When you send an instruction to an AI agent, it doesn’t just “think” and reply. It runs through a rapid internal loop — reading your request, planning steps, calling tools, checking results, and assembling a final answer. The whole cycle can happen in seconds, but there’s real structure behind it.
The Agent Loop: Read, Plan, Act, Check
Think of it like a teaching assistant who just received a task from you. First, they read the assignment. Then they figure out what steps are needed. Then they do each step — maybe pulling a file, checking a calendar, drafting a message. After each step, they glance back at the original request to make sure they’re still on track.
AI agents follow the same pattern. When your instruction arrives, the agent’s language model reads it, breaks it into subtasks, and decides which tools or actions to use. This isn’t random — it follows a structured loop that researchers call the “agent loop” or “ReAct cycle” (reason, then act).
What Actually Happens Step by Step
Here’s the simplified version: Your instruction hits the agent’s language model (like Claude or GPT). The model generates a “thought” — an internal plan for what to do first. If the task requires outside information, the agent calls a tool (a web search, a database lookup, a file reader). The tool returns data. The model reads that data, decides if it needs another step, and either calls another tool or starts writing the response.
For a simple question, this loop might run once. For a complex task — like “find my upcoming Zoom calls, draft a prep doc for each one, and post them to the community” — the agent might loop five or ten times, calling different tools at each step. Each loop takes a few seconds, which is why complex tasks take longer than simple ones.
What This Means for Educators
As a coach or course creator, understanding this loop changes how you write instructions. Vague instructions force the agent to guess, which means more loops and weaker results. Clear, step-by-step instructions — “First do X, then do Y, then format it as Z” — map directly to the agent’s internal planning. You’re essentially giving it a head start on the planning phase.

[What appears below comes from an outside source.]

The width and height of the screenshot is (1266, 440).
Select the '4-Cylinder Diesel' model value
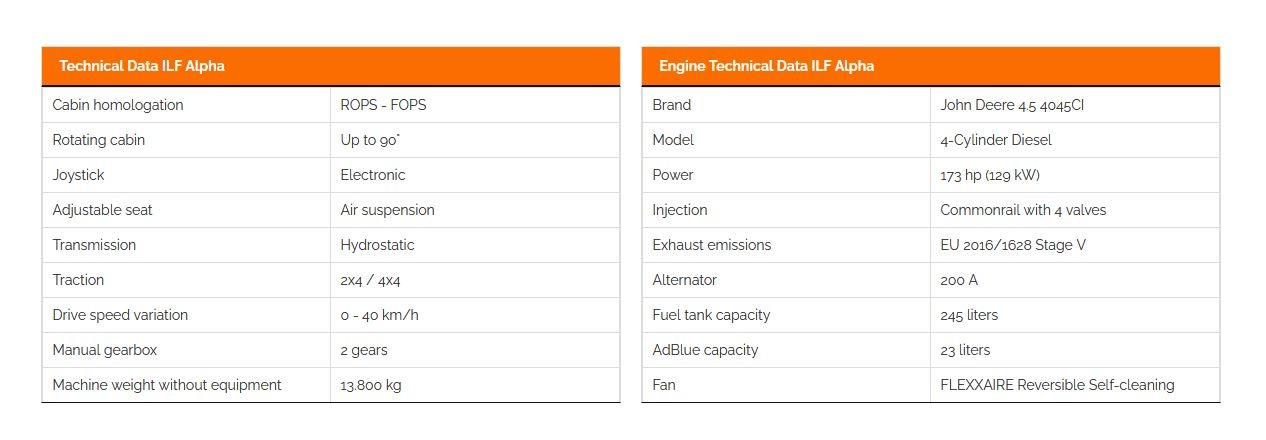click(x=996, y=140)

This is also why agents sometimes pause mid-task or ask clarifying questions. They’ve hit a point in the loop where they don’t have enough information to pick the next action confidently.
The Simple Rule
Every agent response is the result of a loop: read, plan, act, check, repeat. The clearer your instruction, the fewer loops it needs and the better the result. Think of your prompt as a lesson plan — the more structured it is, the less improvising the agent has to do.